The media also affects and to a large extent directs ideology, again through its power to focus attention on certain elements and ignore others. Theorist James Lull points to the fact that “some ideologies are elevated and amplified by the mass media, [and] given great legitimacy by them” (Lull 16). In this regard, the media has an insidious ability to manipulate individual creativity on the unconscious level.

Since certain ideas promoted by the media find their way into ideology, as Lull explains, these ideas “assume ever increasing importance, reinforcing their original meanings and extending their social impact” (Lull 16). Often these ideas serve the ideology of the elite, and form “ideological sets that overrepresent the interests of the powerful and underrepresent the interests of the less rich or simply less visible people” (Lull 16).

The net effect on creativity is that some ideas gain leitmotif status and enjoy constant repetition and dissemination, while others cannot find a foothold in the ideological wall.

Creativity that perhaps originates in a lower class, or comes from an “other,” perhaps a black man or a woman, necessarily receives less attention, unless it fits with the prevailing ideology, essentially, unless “the other’s” creative product continues to abase him or her in some way. The media tells us what creativity has value.
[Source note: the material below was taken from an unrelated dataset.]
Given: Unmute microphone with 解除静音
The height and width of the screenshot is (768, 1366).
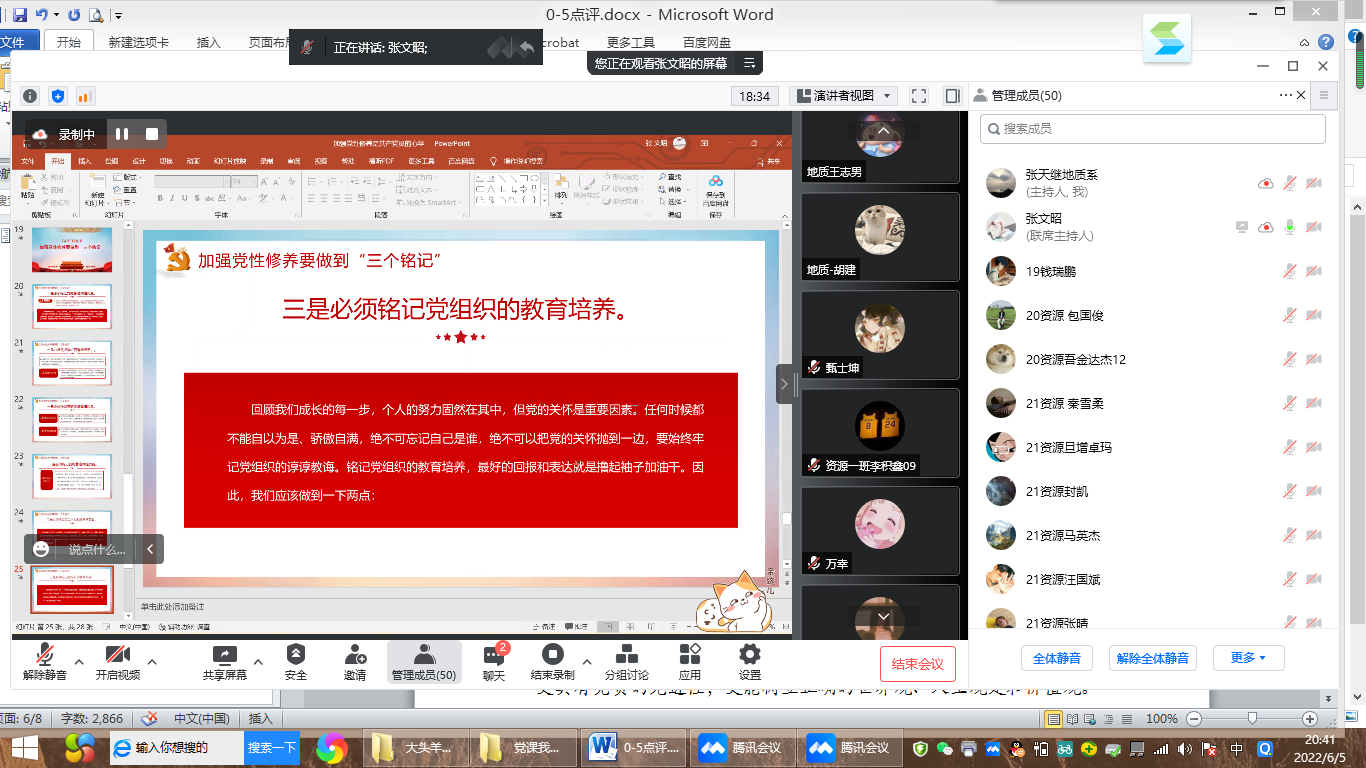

Laura Mulvey’s 1975 psychoanalytic essay Visual Pleasure and Narrative Cinema highlights another important effect of the media on both creativity and self esteem, specifically as it pertains to women.
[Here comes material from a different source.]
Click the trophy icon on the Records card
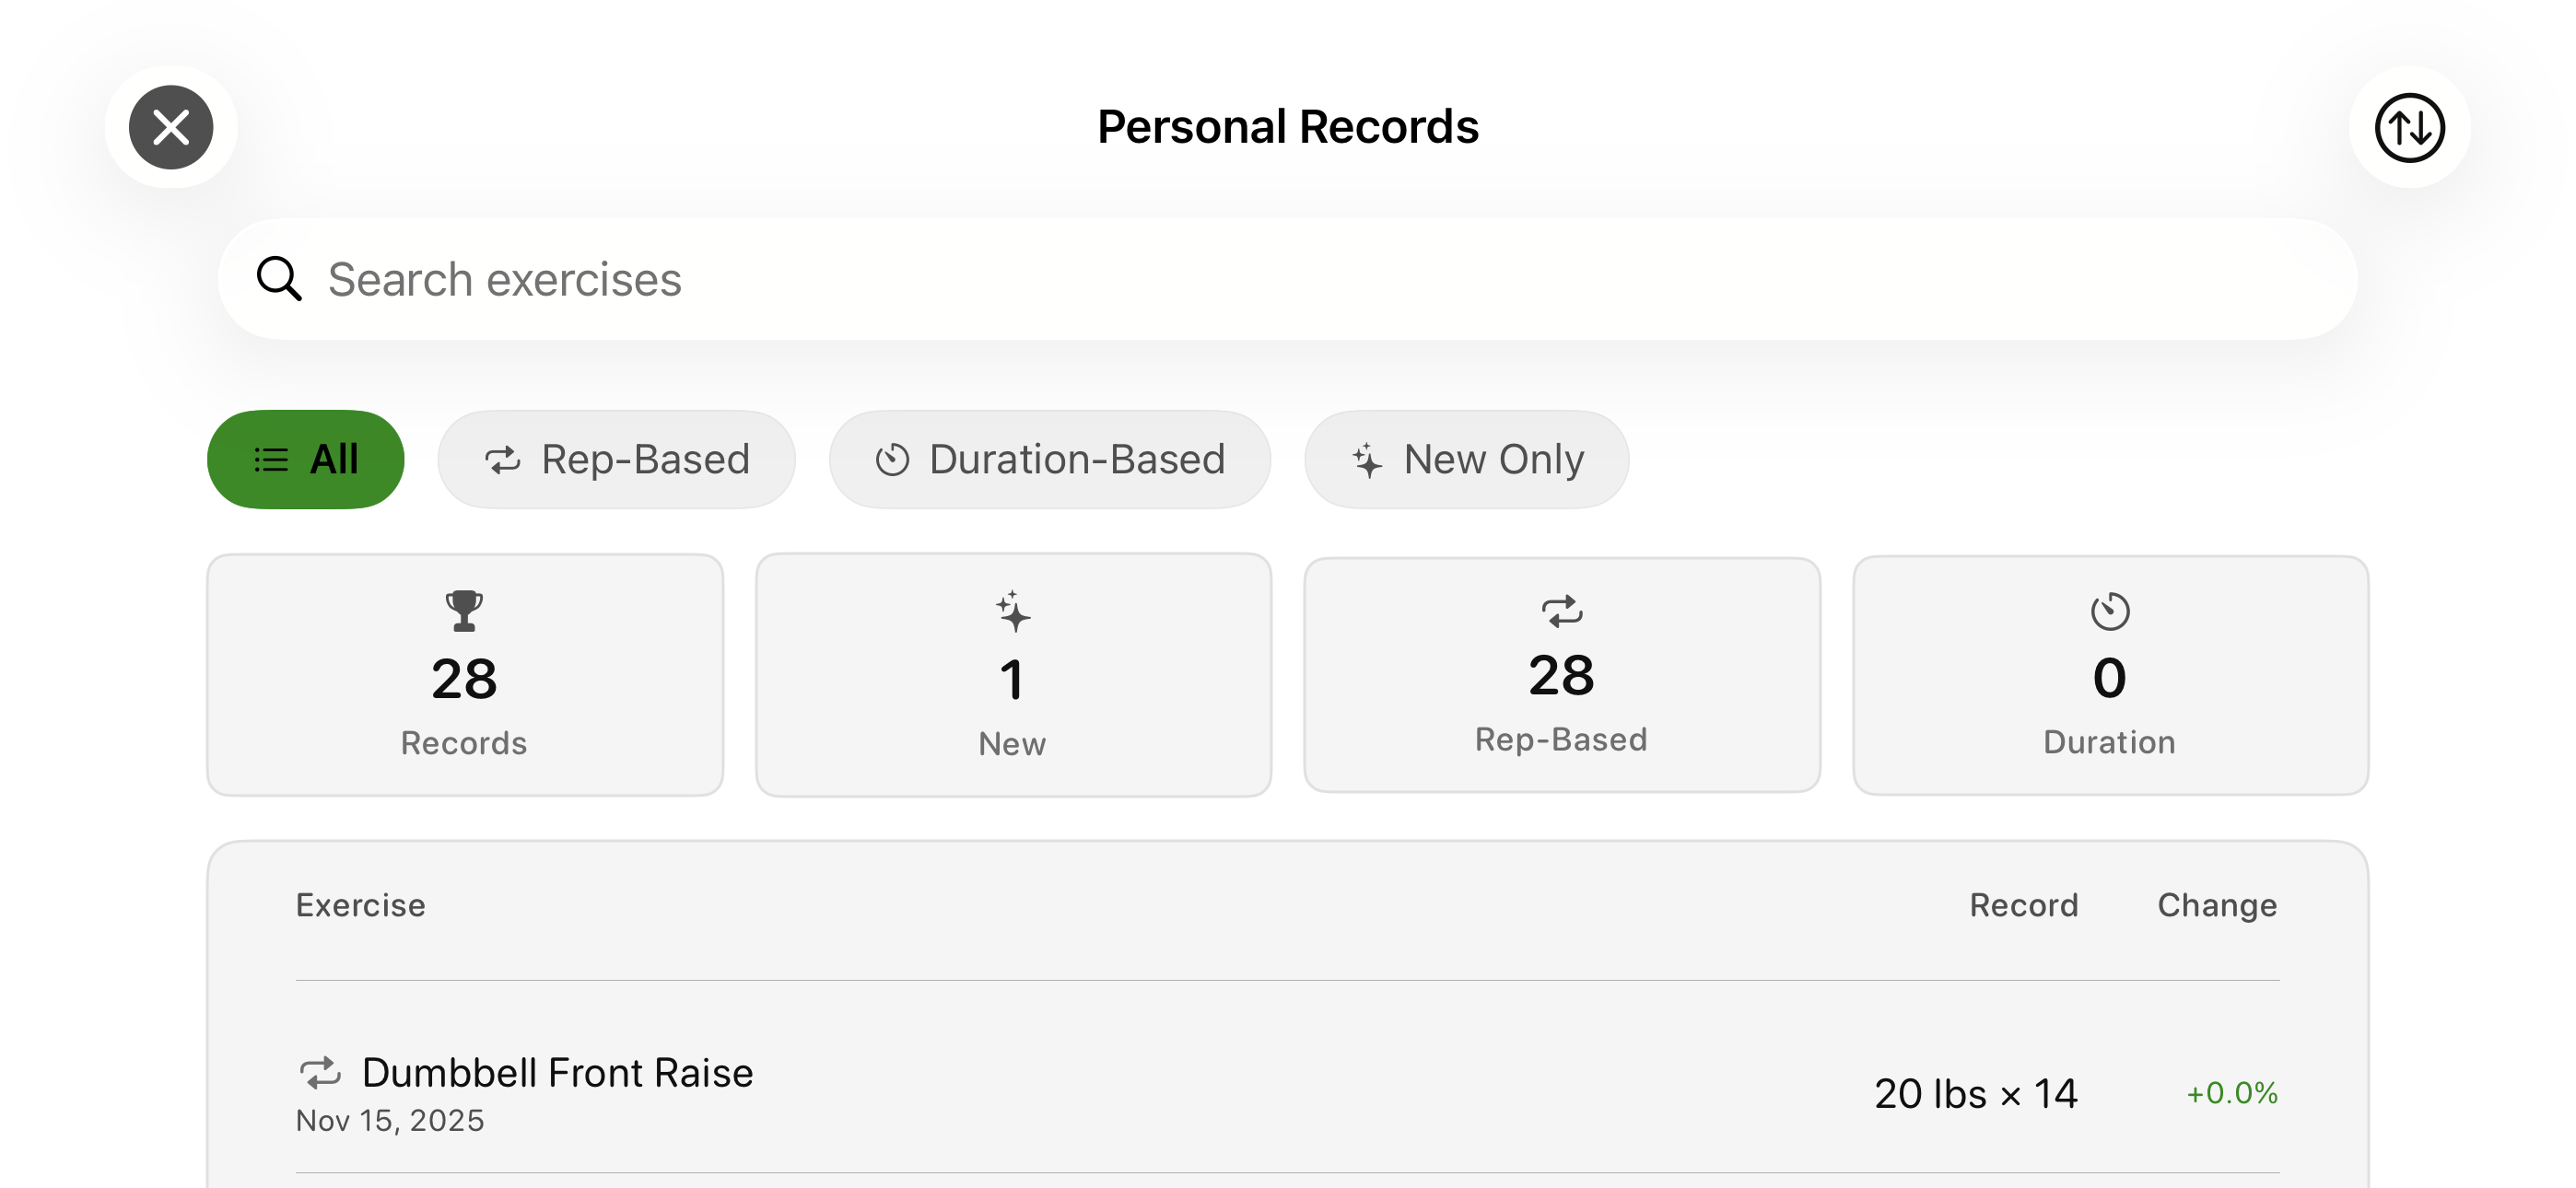 (x=464, y=611)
Mulvey’s work essentially revealed that the media – in this case film – had succeeded not only in directing the attention of the viewer, but also of sexualizing that attention, essentially locking film in to an exclusively male gaze, exclusively focused on desire, and locking women out of the view completely, relegating them to the passive status of forms to be looked at, wanted, and controlled, and removing all female agency.

In film, Mulvey argued, “the image of woman as passive raw material for the active gaze of man takes the argument a step further into the structure of representation, adding a further layer demanded by the ideology of the patriarchal order as it is worked out in its favorite cinematic form – illusionistic narrative film…thanks to the possibility in the cinema of shifting the emphasis of the look.

It is the place of the look that defines cinema, the possibility of varying it and exposing it. Going far beyond highlighting a woman’s to-be-looked-at-ness, cinema builds the way she is to be looked at into the spectacle itself” (Mulvey 757).

The medium of narrative film affects female creativity and female self esteem in the sense that it has an intrinsic quality of rejection of female input in any other way besides silently, passively, and sexually. The limits that this places on a female filmmaker’s creativity are obvious; the effects it has on her self esteem perhaps less so. Mulvey’s message, sobering though it is, sounds the battle cry for filmmakers of all genders to “free the look of the camera,” and return creative agency to film (Mulvey 757).

Media representations, specifically of those populations who are non white and non male, still struggle to make visible – let alone do justice to – the enormous diversity of human life that we are blessed with on this planet. Ironically enough, for all the marvelous technology that we have at our disposal, we are still hamstrung by an obsolete ideological framework that controls the media. Self esteem can marshal creativity, and the goal of the future must be to free the media from its backward stance.

Works Cited

Hall, Stuart. “The Spectacle of the Other.” Representation: Cultural Representations and Signifying Practices. Ed. Stuart Hall. London: Sage Publications, 1997. 223-290. Print.

Lull, James. “Ideology, Consciousness, Hegemony.” Media, Communication, Culture: A Global Approach. New York: Columbia University Press, 1995. 6-43. Print.

Mulvey, Laura. “Visual Pleasure and Narrative Cinema.” Film Theory and Criticism: Introductory Readings. Eds. Leo Braudy and Marshall Cohen. New York: Oxford University Press, 1999. 747-757. Print.